- Reports to: Commander-in-Chief, Naval Home Command
- Formation: July 1969
- First holder: Vice-Admiral Sir Anthony Griffin
- Final holder: Vice-Admiral Sir Roy Newman
- Abolished: 1996

= Flag Officer, Plymouth =

The Flag Officer Plymouth was a senior Royal Navy appointment first established in July 1969. The office holder was responsible for the administration of the facilities of the two major Royal Navy at Plymouth and Portsmouth. The appointment continued until 1996 when it was abolished.

From July 1970 all new appointees holding this title jointly held the title of Port Admiral, Devonport.

==History==
The appointment was established in July 1969 when the two major home commanders-in-chief, Commander-in-Chief, Plymouth and Commander-in-Chief, Portsmouth were amalgamated into the new centralised Naval Home Command. As a result of these organisational changes Flag Officer Plymouth became one of the new area commanders subordinate to the Commander-in-Chief, Naval Home Command.

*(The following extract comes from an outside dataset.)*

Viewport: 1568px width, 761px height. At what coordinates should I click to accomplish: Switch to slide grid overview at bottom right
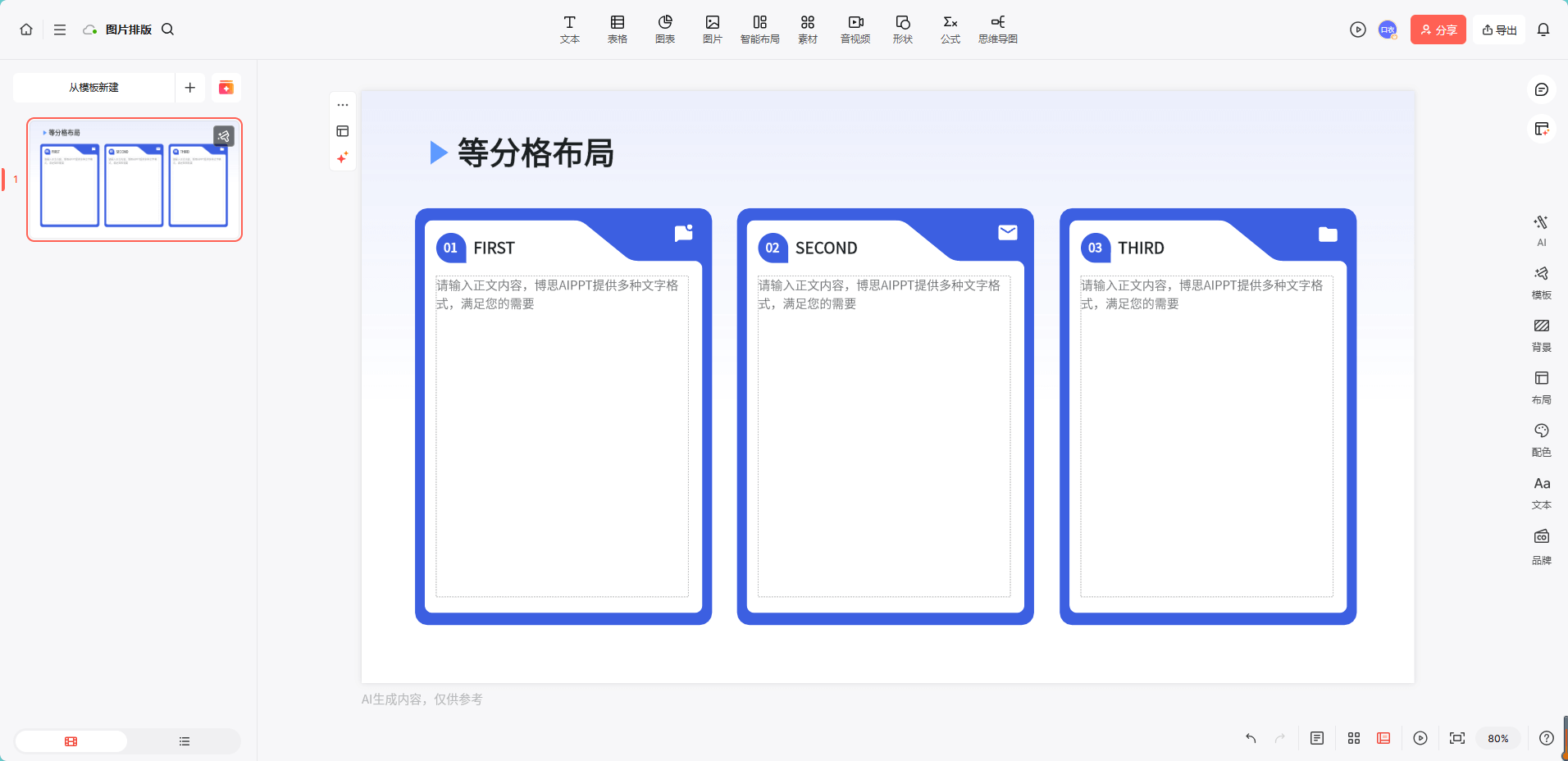(x=1353, y=738)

On 30 December 1970, Vice-Admiral J R McKaig CBE was appointed as Port Admiral, Devonport of HM Naval Base, Devonport, and Flag Officer, Plymouth. On 5 September 1971, all Royal Navy Flag Officers holding positions of Admiral Superintendents at Royal Naval Dockyards were restyled as Port Admirals.

==Office Holders==
Included:
- Jul 1969 – Sept 1969 Vice-Admiral John Roxburgh
- 1969 – 1970 Vice-Admiral Sir Anthony Griffin
- 1970 – 1973 Vice-Admiral Sir Rae McKaig
- 1973 – 1975 Vice-Admiral Sir Arthur Power
- 1975 – 1977 Vice-Admiral Sir Gordon Tait
- 1977 – 1979 Vice-Admiral Sir John Forbes
- 1979 – 1981 Vice-Admiral Sir Peter Berger
- 1981 – 1982 Vice-Admiral Sir Simon Cassels
- 1982 – 1985 Vice-Admiral Sir David Brown
- 1985 – 1987 Vice-Admiral Sir Robert Gerken
- 1987 – 1990 Vice-Admiral Sir John Webster
- 1990 – 1992 Vice-Admiral Sir Alan Grose
- 1992 – 1996 Vice-Admiral Sir Roy Newman.